The one who had apprehended Lieke before eagerly said, “Shall we take her to headquarters, sir?”
“No. I will do it myself. I want you to go back to Amsterdam and keep your eyes open for similar schemes– I have a feeling that this is not the only case.” The group looked disappointed, but they set out to re-board the train, leaving Lieke alone with the sinister captain. Throngs of passengers were moving along the platform and Lieke again considered breaking away, trying to lose herself in the crowd; but there was nowhere to run, and she would likely be caught. She would have to wait for a better opportunity.
As if sensing her train of thought, Adler grabbed her arm with a painfully strong grip and said, “Please, if you will come with me, I will take you for some further questioning. It will be easy enough to verify your statements; we should be able to sort the matter out quite quickly.” He walked toward a wide thoroughfare, and she had no choice but to accompany him. After a while he let go of her, but walked a pace or two just behind her, saying nothing. Somehow Emma had fallen asleep in her arms.

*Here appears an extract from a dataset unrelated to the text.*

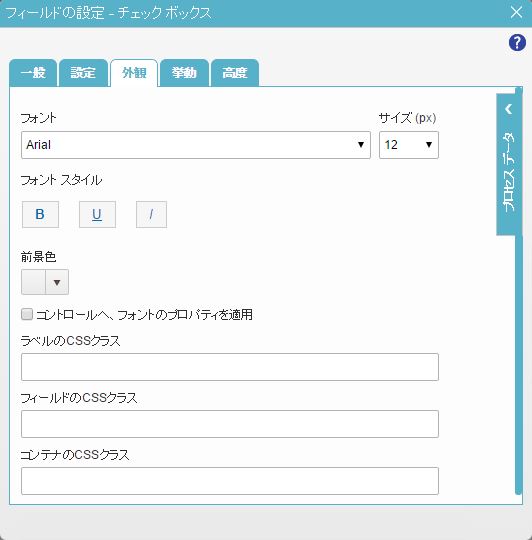Click the フィールドのCSSクラス text box

230,424
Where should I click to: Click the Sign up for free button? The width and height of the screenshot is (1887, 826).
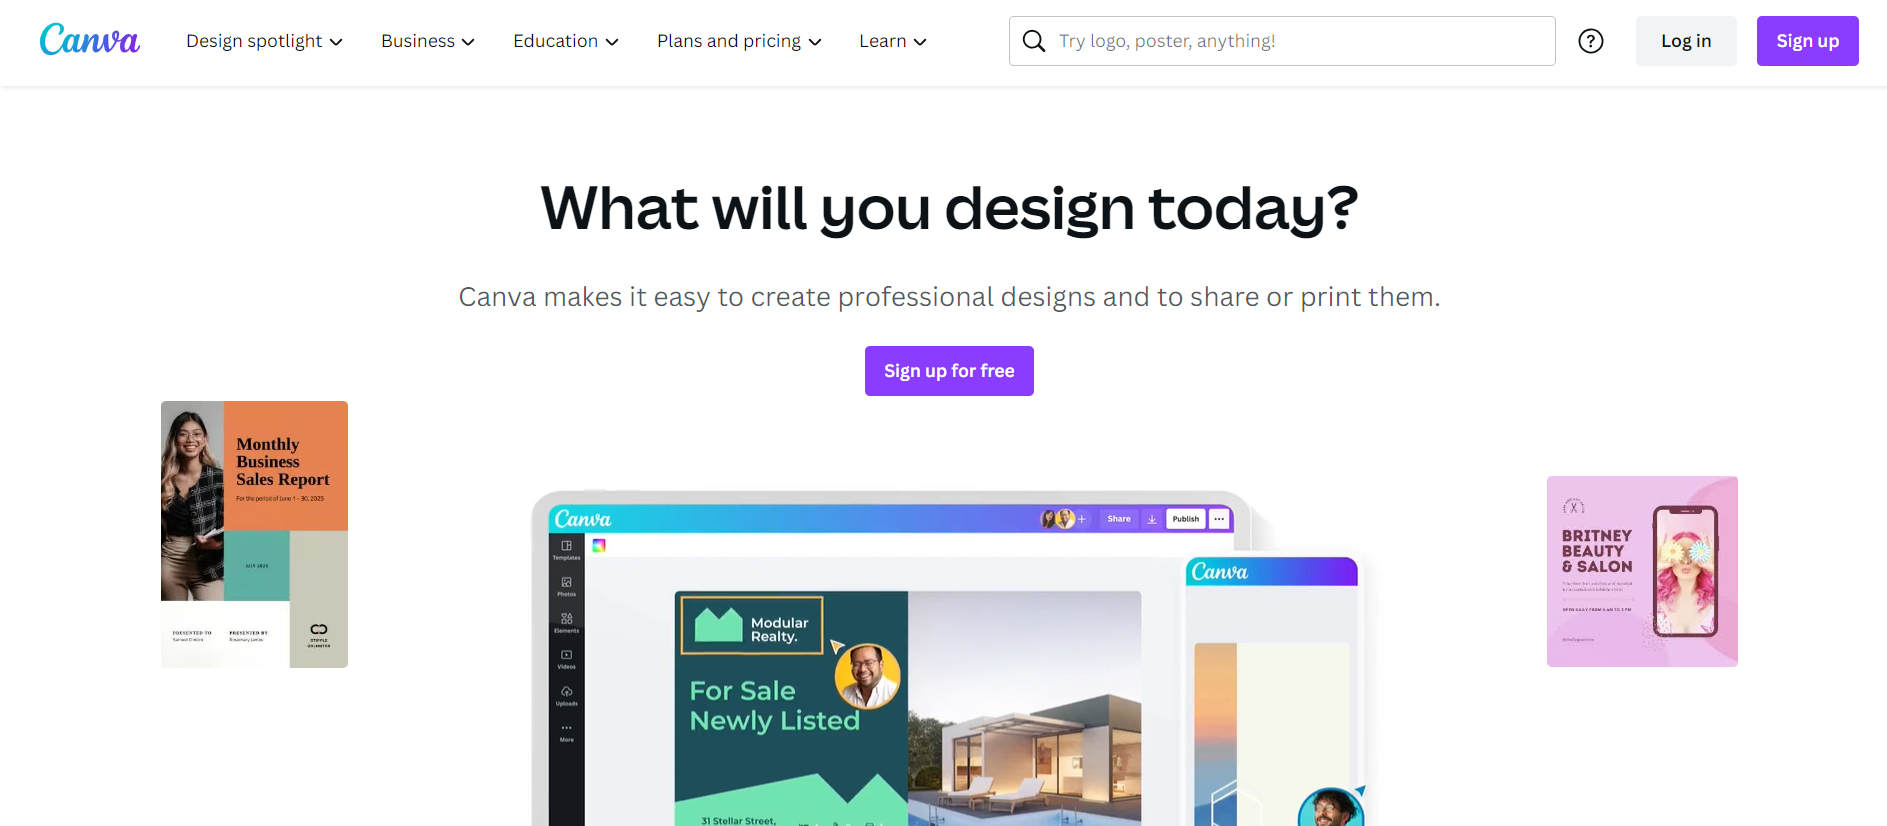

Lieke thought of her parents at home, expecting her back in a few hours after a pleasant day with friends. She thought of her father’s paralyzing fear, his stolid unwillingness to take any kind of risk, and this made her angry. She was risking everything, even her life, but she did not regret it at all. The only thing she regretted was that she had failed. But she could not fail! She could not let Janneke and Dr. Eisenstein down. She heard the uneven steps of the limping Adler behind her. When they passed an alley, or perhaps one of the bombed-out buildings that were littered throughout the city, she would run and try to hide; she felt certain she could move faster than him, and if Emma would just stay quiet they could make it. He might shoot her in the back, but if she went meekly with him she would likely die anyway, so it was a risk worth taking.

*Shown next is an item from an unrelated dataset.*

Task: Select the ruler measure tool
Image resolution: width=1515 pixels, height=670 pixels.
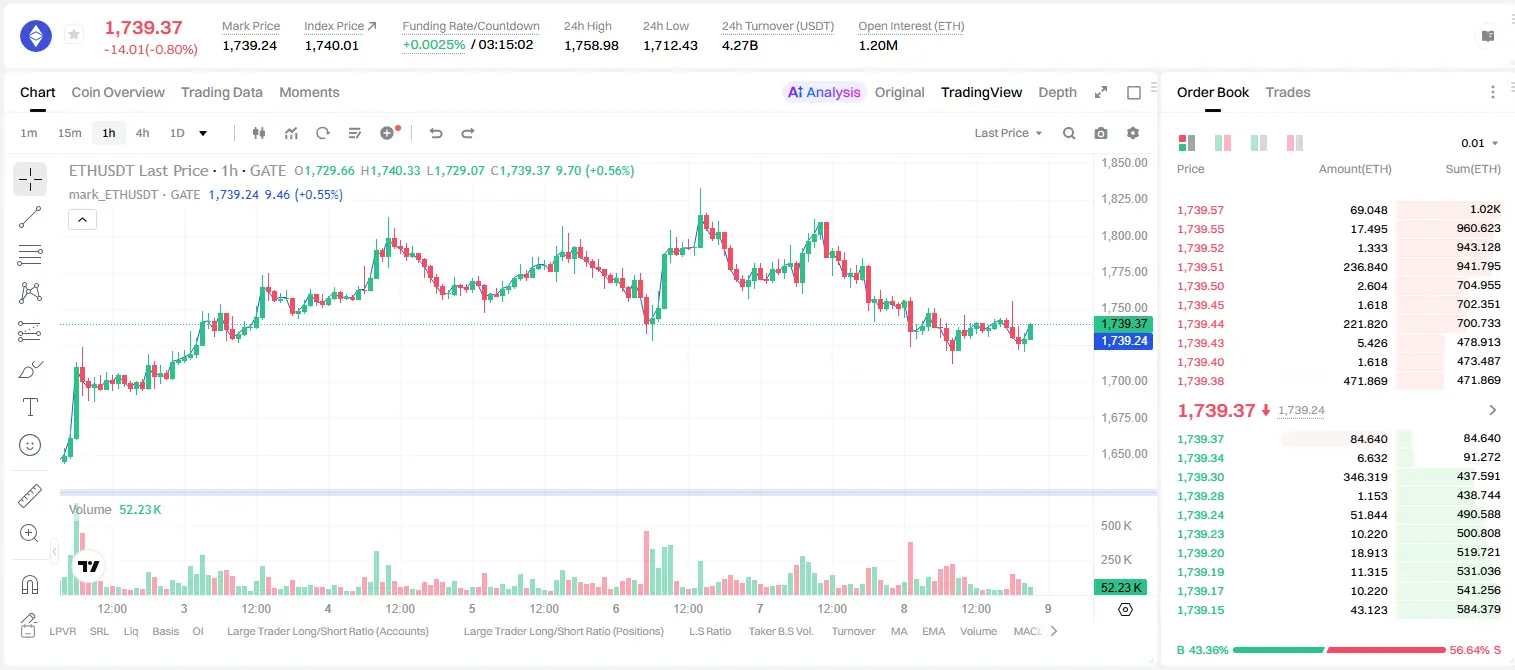Action: tap(30, 496)
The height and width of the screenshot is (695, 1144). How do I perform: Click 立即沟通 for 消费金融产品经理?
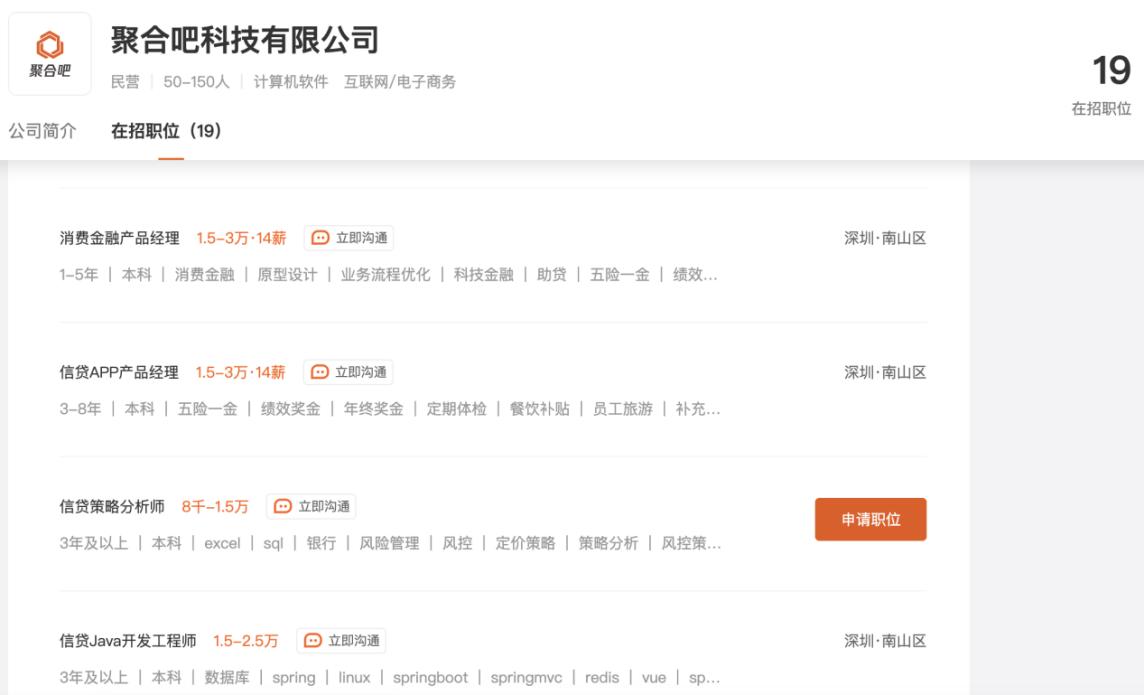click(348, 238)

Lieke suddenly became aware that the footsteps behind her had stopped. She turned around to see Captain Adler looking down a side street to their left. He said, “Is this not the street where you were to meet your so-called aunt and uncle?” Lieke looked up at the street sign and saw that it was indeed Hondiusstraat, where she was supposed deliver Emma to Mirjam van Houten. Her stomach dropped once more– she had foolishly told him the address. Would Mirjam also end up being taken for “questioning?” Had she sentenced another woman to death?
Adler paused for a long time, and finally said, “Well then, you best be on your way. I’m sure they are waiting for you.” He immediately walked past her, continuing up the main street. Lieke did not understand what was happening. She did not move, unsure if this was some kind of cruel trick. He looked back at her and said sadly, “We’re not all bad.” Then he turned away and limped ahead, never looking back.
Lieke carried the sleeping Emma up Hondiusstraat to number 124, where Mirjam van Houten ushered her in, and for several minutes Lieke could say nothing, sobbing tears of horror, bewilderment, relief, and joy.